Time Limit: 5000MS		Memory Limit: 65536K
Total Submissions: 9733		Accepted: 2245

Description

Mr.Dog was fired by his company. In order to support his family, he must find a new job as soon as possible. Nowadays, It's hard to have a job, since there are swelling numbers of the unemployed. So some companies often use hard tests for their recruitment.

The test is like this: starting from a source-city, you may pass through some directed roads to reach another city. Each time you reach a city, you can earn some profit or pay some fee, Let this process continue until you reach a target-city. The boss will
compute the expense you spent for your trip and the profit you have just obtained. Finally, he will decide whether you can be hired.

In order to get the job, Mr.Dog managed to obtain the knowledge of the net profit V_i of all cities he may reach (a negative V_i indicates that money is spent rather than gained) and the connection between cities. A
city with no roads leading to it is a source-city and a city with no roads leading to other cities is a target-city. The mission of Mr.Dog is to start from a source-city and choose a route leading to a target-city through which he can get the maximum profit.

Input

The input file includes several test cases. 

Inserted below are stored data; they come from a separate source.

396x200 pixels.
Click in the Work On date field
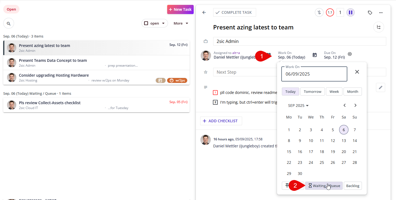[314, 74]
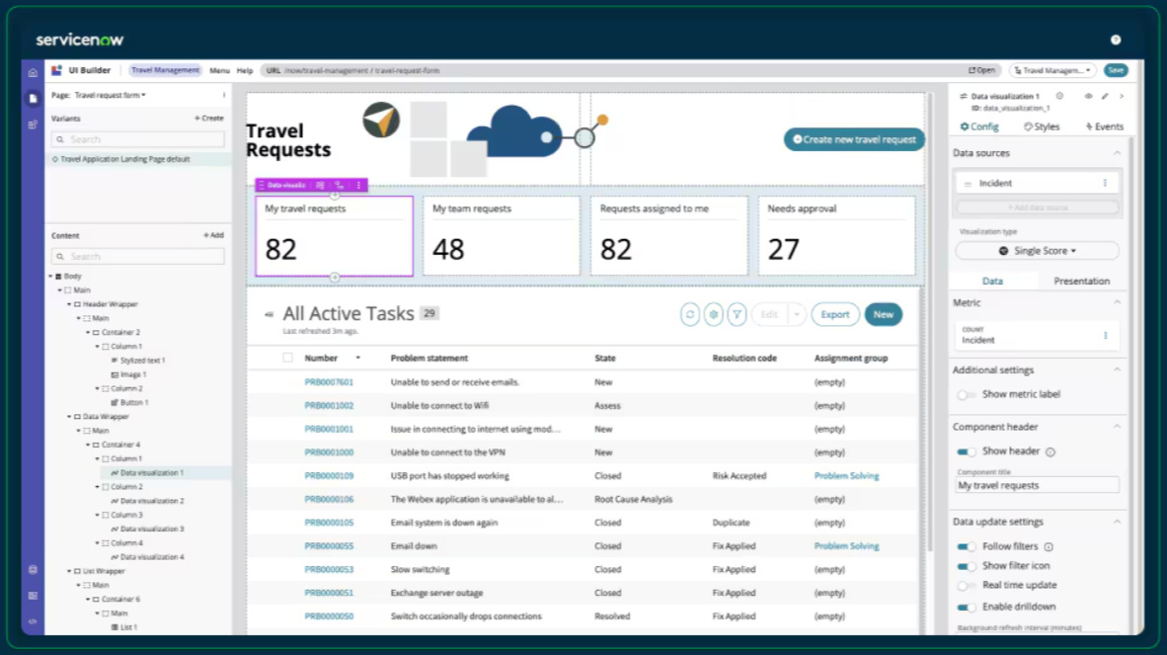Open the filter icon in All Active Tasks toolbar
Image resolution: width=1167 pixels, height=655 pixels.
tap(737, 314)
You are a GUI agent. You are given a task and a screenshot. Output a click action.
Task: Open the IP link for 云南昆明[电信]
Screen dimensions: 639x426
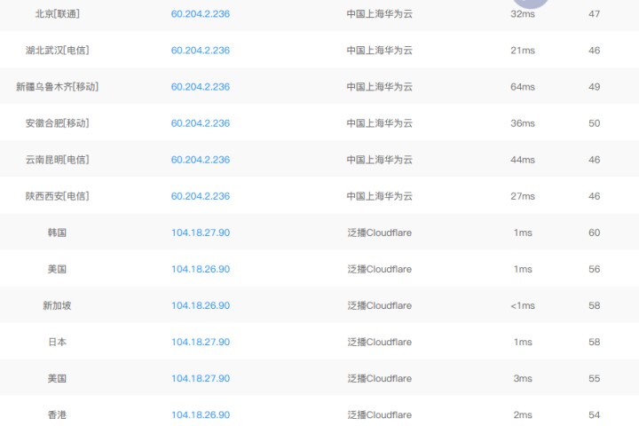pyautogui.click(x=200, y=160)
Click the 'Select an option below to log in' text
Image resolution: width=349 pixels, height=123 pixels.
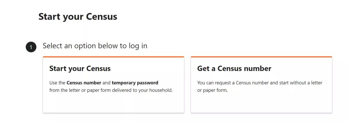coord(95,46)
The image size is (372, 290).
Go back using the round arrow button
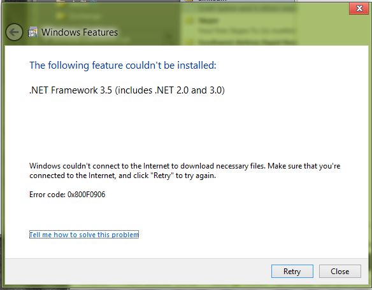point(14,32)
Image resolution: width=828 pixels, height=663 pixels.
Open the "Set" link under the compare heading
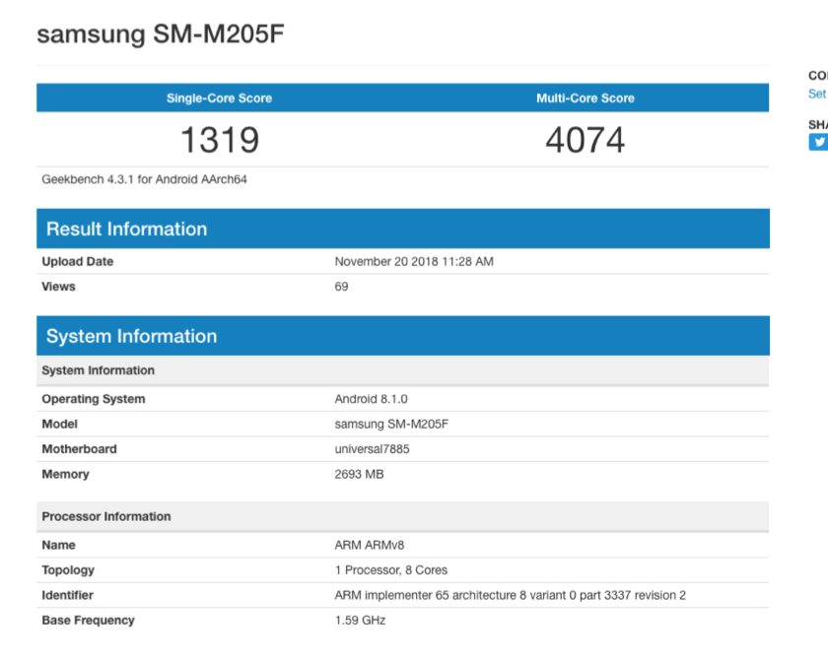[817, 94]
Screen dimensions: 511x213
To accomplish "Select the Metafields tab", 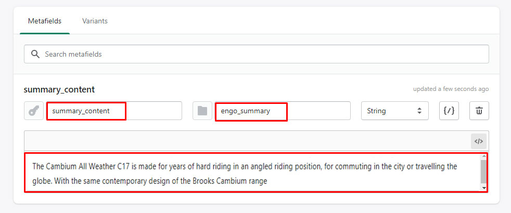I will (45, 21).
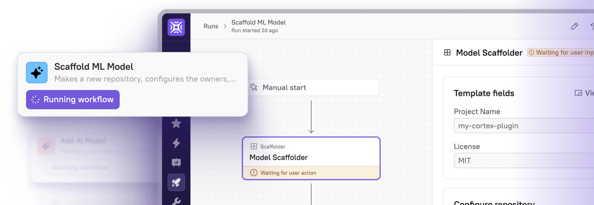The image size is (594, 205).
Task: Click the Cortex logo in the sidebar
Action: tap(176, 27)
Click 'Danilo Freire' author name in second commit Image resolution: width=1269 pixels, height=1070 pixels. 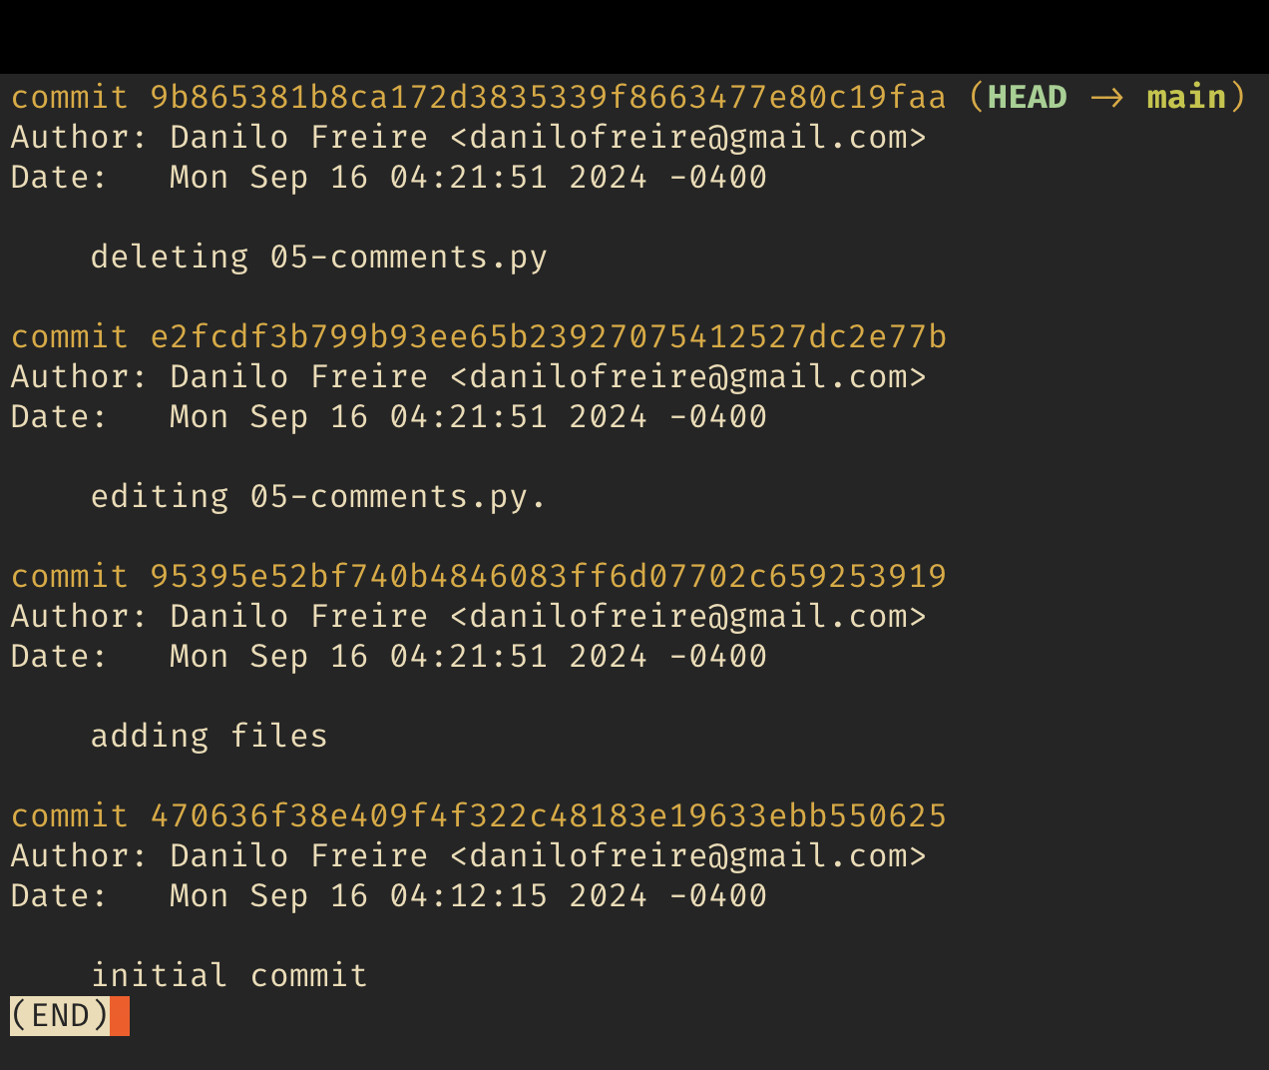click(x=298, y=376)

The first line of each test case contains 2 integers n and m(1 ≤ n ≤ 100000, 0 ≤ m ≤ 1000000) indicating the number of cities and roads. 

The next n lines each contain a single integer. The ith line describes the net profit of the city i, V_i (0 ≤ |V_i| ≤ 20000) 

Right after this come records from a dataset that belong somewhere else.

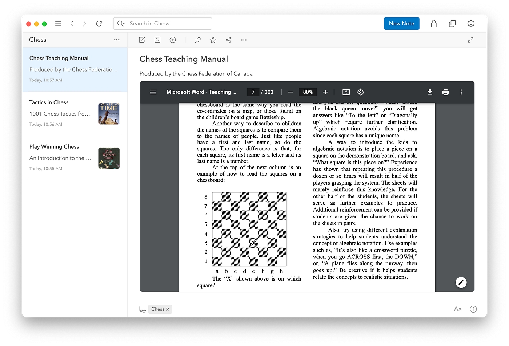Open the Chess notebook options menu
The height and width of the screenshot is (346, 509).
tap(117, 40)
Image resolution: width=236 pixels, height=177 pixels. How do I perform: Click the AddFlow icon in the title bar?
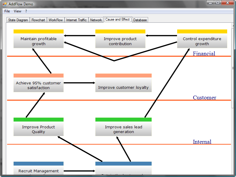[4, 4]

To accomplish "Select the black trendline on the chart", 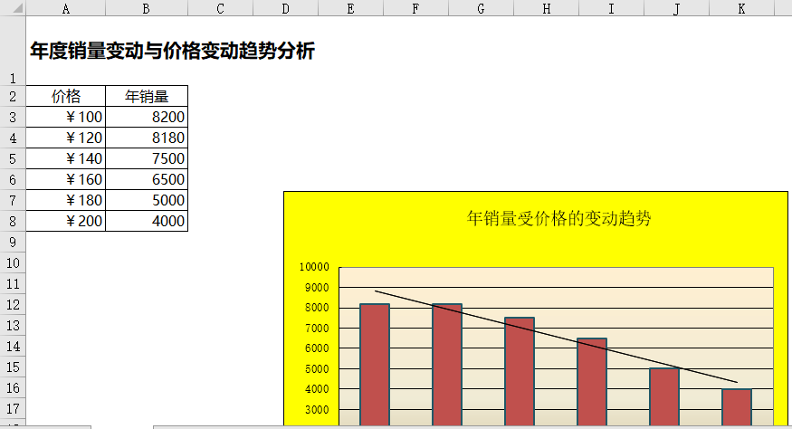I will (556, 337).
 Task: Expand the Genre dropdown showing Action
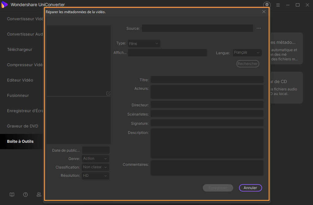[x=95, y=158]
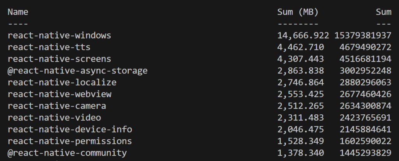Click the react-native-localize name
The height and width of the screenshot is (161, 399).
62,82
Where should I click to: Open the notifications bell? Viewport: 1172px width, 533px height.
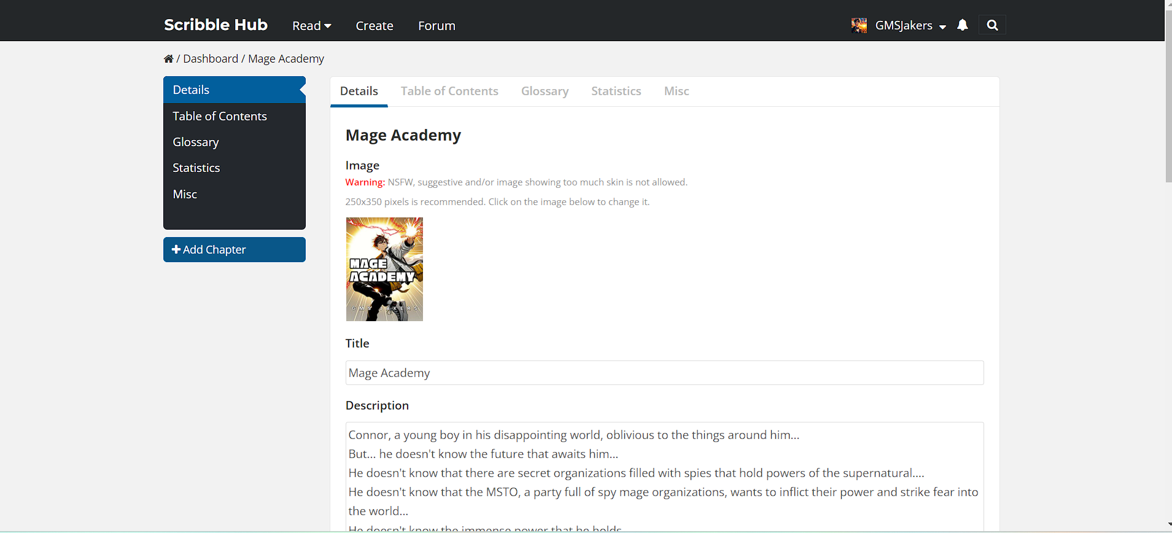pyautogui.click(x=963, y=25)

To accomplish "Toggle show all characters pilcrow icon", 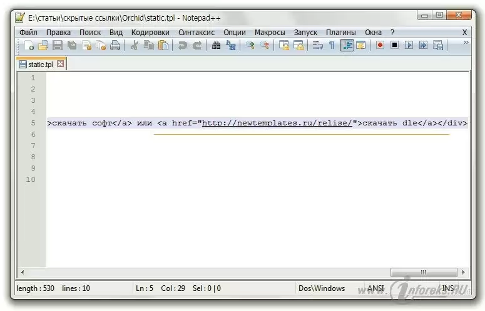I will coord(332,45).
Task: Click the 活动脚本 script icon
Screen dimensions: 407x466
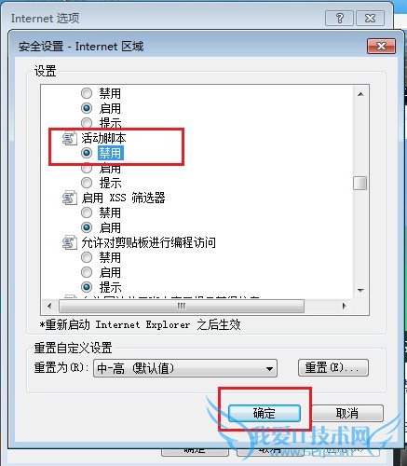Action: [x=70, y=138]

The next m lines each contain two integers x, y indicating that there is a road leads from city x to city y. It is guaranteed that each road appears exactly once, and there is no way to return to a previous city. 

Output

The output file contains one line for each test cases, in which contains an integer indicating the maximum profit Dog is able to obtain (or the minimum expenditure to spend)

Sample Input

6 5
1
2
2
3
3
4
1 2
1 3
2 4
3 4
5 6

Sample Output

7

Hint

Source

POJ Monthly--2007.07.08, 落叶飞雪

题意：n个点m条边的有向图。每一个点有权值，如今从入度为零的点出发到出度为零的点。求路径上的权值之和最大为多少。

思路：点比較多，肯定不能用矩阵存图，要用到邻接表，建图时统计入度为零的点，从该点出发dfs，找出从这一点出发能得到的最大值。

代码：

#include <iostream>
#include <cstdio>
#include <cstring>
#include <algorithm>
#include <cmath>
#include <string>
#include <map>
#include <stack>
#include <vector>
#include <set>
#include <queue>
#pragma comment (linker,"/STACK:102400000,102400000")
#define pi acos(-1.0)
#define eps 1e-6
#define lson rt<<1,l,mid
#define rson rt<<1|1,mid+1,r
#define FRE(i,a,b)  for(i = a; i <= b; i++)
#define FREE(i,a,b) for(i = a; i >= b; i--)
#define FRL(i,a,b)  for(i = a; i < b; i++)
#define FRLL(i,a,b) for(i = a; i > b; i--)
#define mem(t, v)   memset ((t) , v, sizeof(t))
#define sf(n)       scanf("%d", &n)
#define sff(a,b)    scanf("%d %d", &a, &b)
#define sfff(a,b,c) scanf("%d %d %d", &a, &b, &c)
#define pf          printf
#define DBG         pf("Hi\n")
typedef long long ll;
using namespace std;

#define INF 0x3f3f3f3f
#define mod 1000000009
const int maxn = 100000+10;
const int MAXN = 1000000+10;
const int N = 1005;

struct Edge
{
    int u,v,next;
}edge[MAXN];

int num,head[maxn];
int weight[maxn],in[maxn];
int n,m;
int vis[maxn];

void init()
{
    num=0;
    mem(head,-1);
    mem(vis,0);
    mem(in,0);
}

void addedge(int u,int v)
{
    edge[num].u=u;
    edge[num].v=v;
    edge[num].next=head[u];
    head[u]=num++;
}

int dfs(int u)
{
    if (vis[u]) return vis[u];
    int Max=-INF;
    for (int i=head[u];~i;i=edge[i].next)
    {
        int v=edge[i].v;
        Max=max(Max,dfs(v));
    }
    if (Max==-INF) Max=0;
    vis[u]=Max+weight[u];
    return vis[u];
}

int main()
{
#ifndef ONLINE_JUDGE
    freopen("C:/Users/lyf/Desktop/IN.txt","r",stdin);
#endif
    int i,j,u,v;
    while (~sff(n,m))
    {
        init();
        for (i=1;i<=n;i++)
            sf(weight[i]);
        for (i=0;i<m;i++)
        {
            sff(u,v);
            in[v]++;
            addedge(u,v);
        }
        int ans=-INF;
        for (i=1;i<=n;i++)
            if (in[i]==0)
                ans=max(ans,dfs(i));
        pf("%d\n",ans);
    }
    return 0;
}